WORK INSTRUCTIONS: Turn the paragraph in the page on sources that begins "A source is the raw" into a short bulleted list that keeps its main facts.

EXTRACTED TEXT:
------------------------------------
Sources

A source is the raw, content-addressed artifact that every other primitive ultimately traces back to: a file you uploaded, a webhook payload, a structured agent write. Sources are deduplicated per user by SHA-256 content hash so the same bytes are never stored twice.

Source → Interpretation → Observation → Snapshot. Sources are the leftmost, immutable foundation of the three-layer truth model.

Schema#

sources table (Postgres / hosted)

SQL / TS

Schema or pattern reference for this primitive.

CREATE TABLE sources (
  id UUID PRIMARY KEY DEFAULT gen_random_uuid(),
  content_hash TEXT NOT NULL,
  storage_url TEXT NOT NULL,
  storage_status TEXT NOT NULL DEFAULT 'uploaded',
  mime_type TEXT NOT NULL,
  file_name TEXT,
  byte_size INTEGER NOT NULL,
  source_type TEXT NOT NULL,
  source_agent_id TEXT,
  source_metadata JSONB DEFAULT '{}',
  created_at TIMESTAMPTZ DEFAULT NOW(),
  user_id UUID NOT NULL,
  CONSTRAINT unique_content_per_user UNIQUE(content_hash, user_id)
------------------------------------
GIVEN RECORDS:
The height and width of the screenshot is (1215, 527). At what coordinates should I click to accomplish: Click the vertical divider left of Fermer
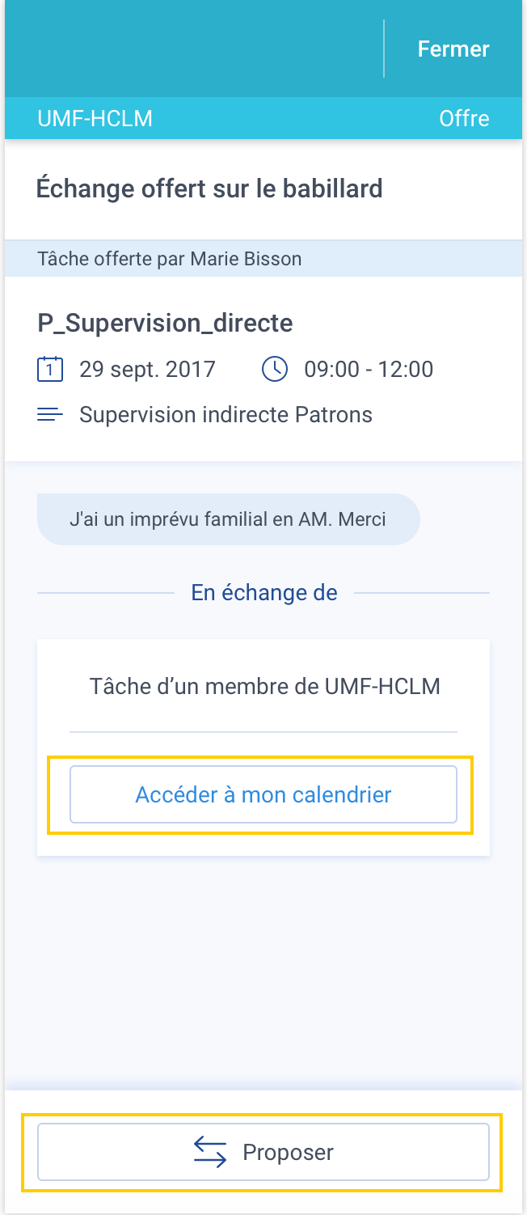384,49
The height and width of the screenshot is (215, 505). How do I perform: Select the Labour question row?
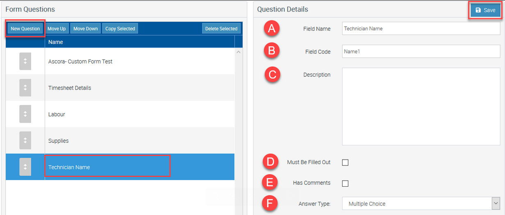(x=120, y=114)
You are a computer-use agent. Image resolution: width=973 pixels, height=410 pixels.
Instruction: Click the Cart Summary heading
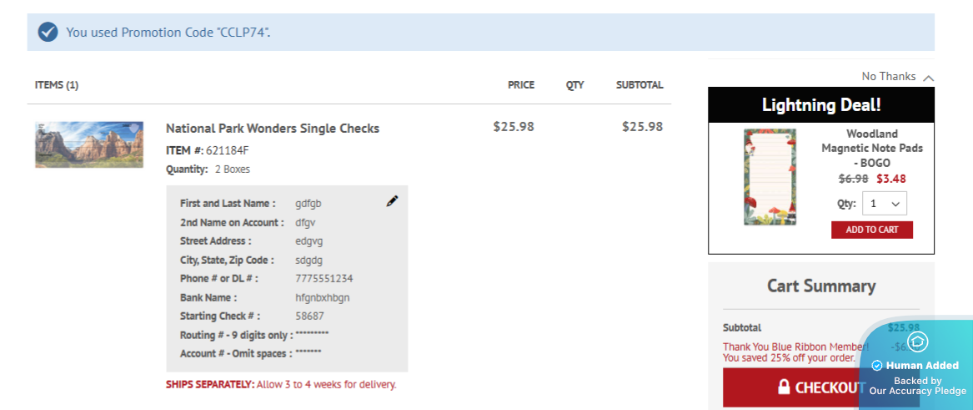820,286
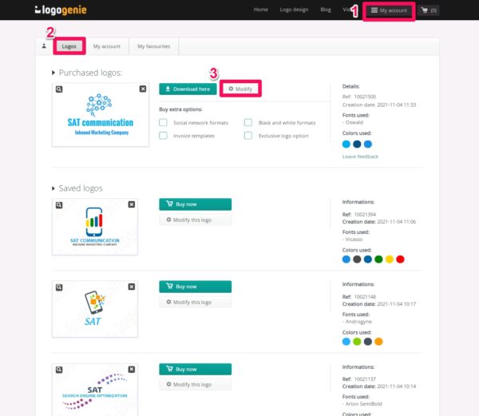This screenshot has height=416, width=479.
Task: Check the Black and white formats option
Action: click(248, 123)
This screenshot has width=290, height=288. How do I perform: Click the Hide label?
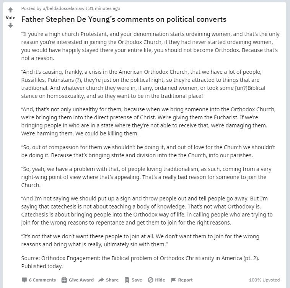[x=160, y=280]
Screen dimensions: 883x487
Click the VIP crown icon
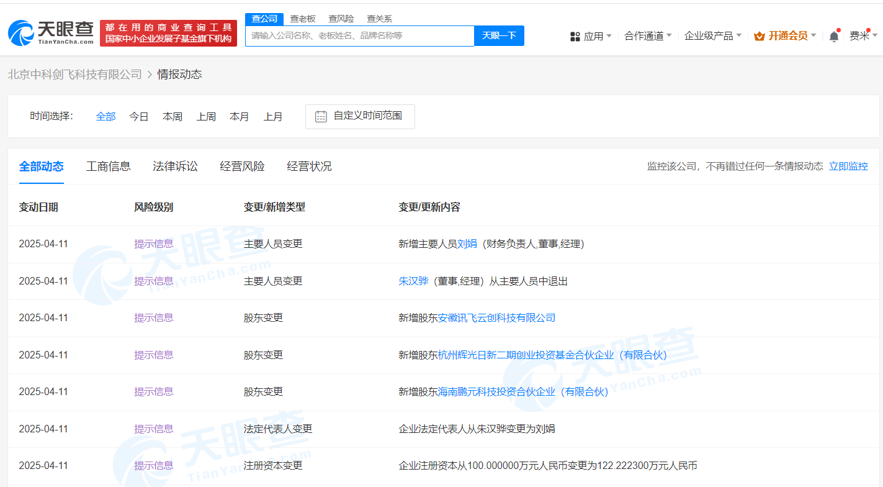(759, 37)
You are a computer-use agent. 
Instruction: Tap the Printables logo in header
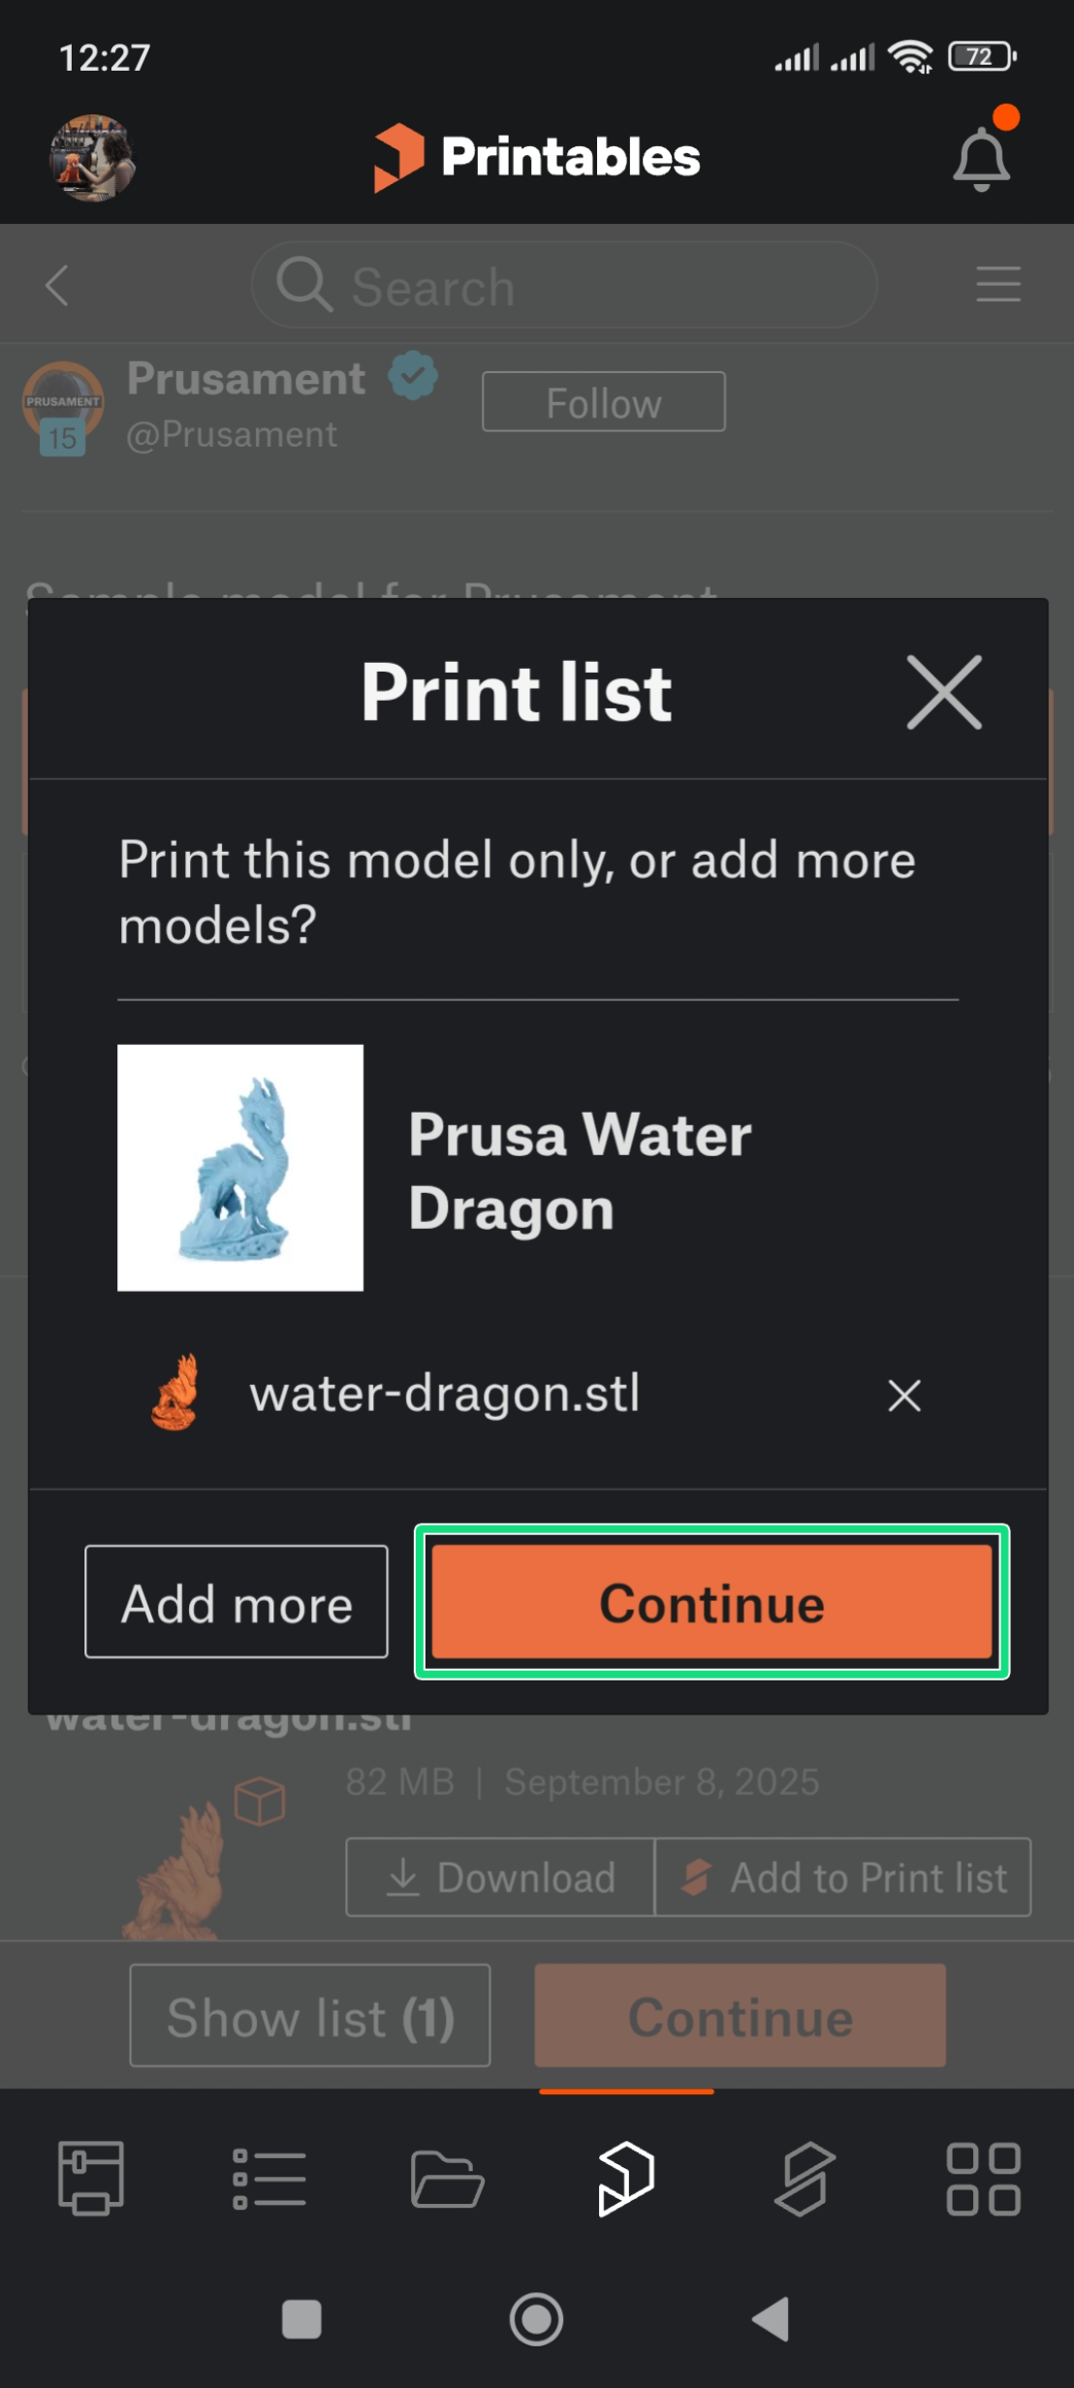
------------------------------------
RESULT:
- A source is the raw, content-addressed artifact that every other primitive traces back to.
- Examples: an uploaded file, a webhook payload, or a structured agent write.
- Sources are deduplicated per user by SHA-256 content hash.
- As a result, the same bytes are never stored twice.